Q: As you mentioned, there are structural obstacles to happiness. Let's say your research leads you to find out having an optimistic outlook is the key to happiness, or maybe it's having a meaningful job. How do you hope to extend the benefits of that knowledge to disadvantaged populations?

VV: That this something that keeps me up at night. Just because you find that a personal sense of gratitude, or expression of gratitude, or optimism is strongly correlated with happiness, doesn't mean we can just tell people to be optimistic. That's as ridiculous as it gets, right? So the goal is to look through the external conditions that provide that sense of meaning or hope and work with practitioners, communities and policymakers to cultivate and nurture those conditions.

This means we cannot blindly ignore stressors. You cannot tell a migrant who is trying to get into a European country and is living in horrible conditions to be optimistic. We have to be realistic about it. This is where offering sound advice and policies and working with partners that can help us translate that knowledge.

Q: What kind of response have you gotten from people about this center? Any, specifically, from the healthcare industry?

VV: We are getting a variety of responses. It's quite interesting. My work is on communications, inequalities and poverty, but attaching the word happiness is really bringing people to respond to this. There are three types of responses we have gotten.

One is group of researchers already working in this area who want to collaborate with us, share their research and wonder how we can work with them.
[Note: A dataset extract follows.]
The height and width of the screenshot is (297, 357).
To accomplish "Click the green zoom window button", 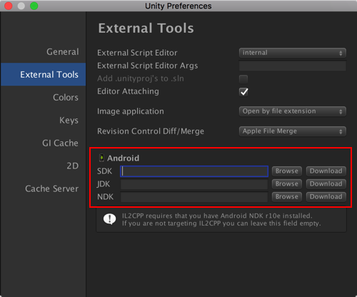I will click(34, 6).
The second group — especially from healthcare — is people who have programs that are sort of similar in this area, whether it is optimism, mindfulness or wellness programs. They are approaching us to ask more questions and to provide more information on their programs and products they are marketing.

The third group of people — we are getting interesting responses from people who just have particular views or opinions on what happiness is and how to promote it. They decided they should tell us what we should be doing. It's quite stunning.
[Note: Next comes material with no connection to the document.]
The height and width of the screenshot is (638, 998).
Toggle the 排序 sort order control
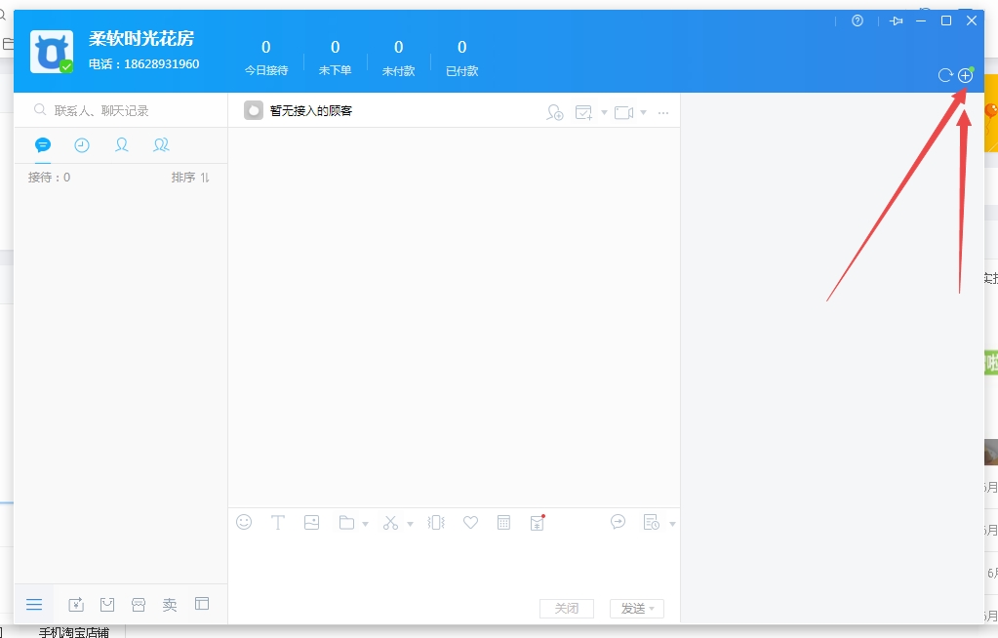coord(190,178)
Q: You are funded by a gift from Lee Kum Kee Family. How did this partnership come about and how did you settle on $21 million?

VV: This company, it's really a family business; they have always had this philosophy of thinking about others before themselves. They have a particular Chinese phrase for it [Si Li Ji Ren], and the point is to consider the wellness of others. They planned to advance this idea, so they have been looking at universities where it can be more systematically studied as well as translated. They heard about our school of public health and its reputation and came to us. We have been talking and negotiating with them for a few months on their expectations and what we can do.

The [$21 million] figure itself is less important. When we started talking with them, we determined what kind of questions we should be asking and how those questions should be translated. Over a period of time, the idea crystallized: The best way to pursue this would be to provide a platform in the form of a center on a sustainable funding basis that can allow us to pursue this in a very systematic and rigorous way. It was very insightful and visionary on their part.

There is a lot of ink and press on this, but this kind of research is not easily funded by NIH or other organizations. We as a society are focused on disease and absence of disease, rather than focusing on assets in life and how we cultivate those assets.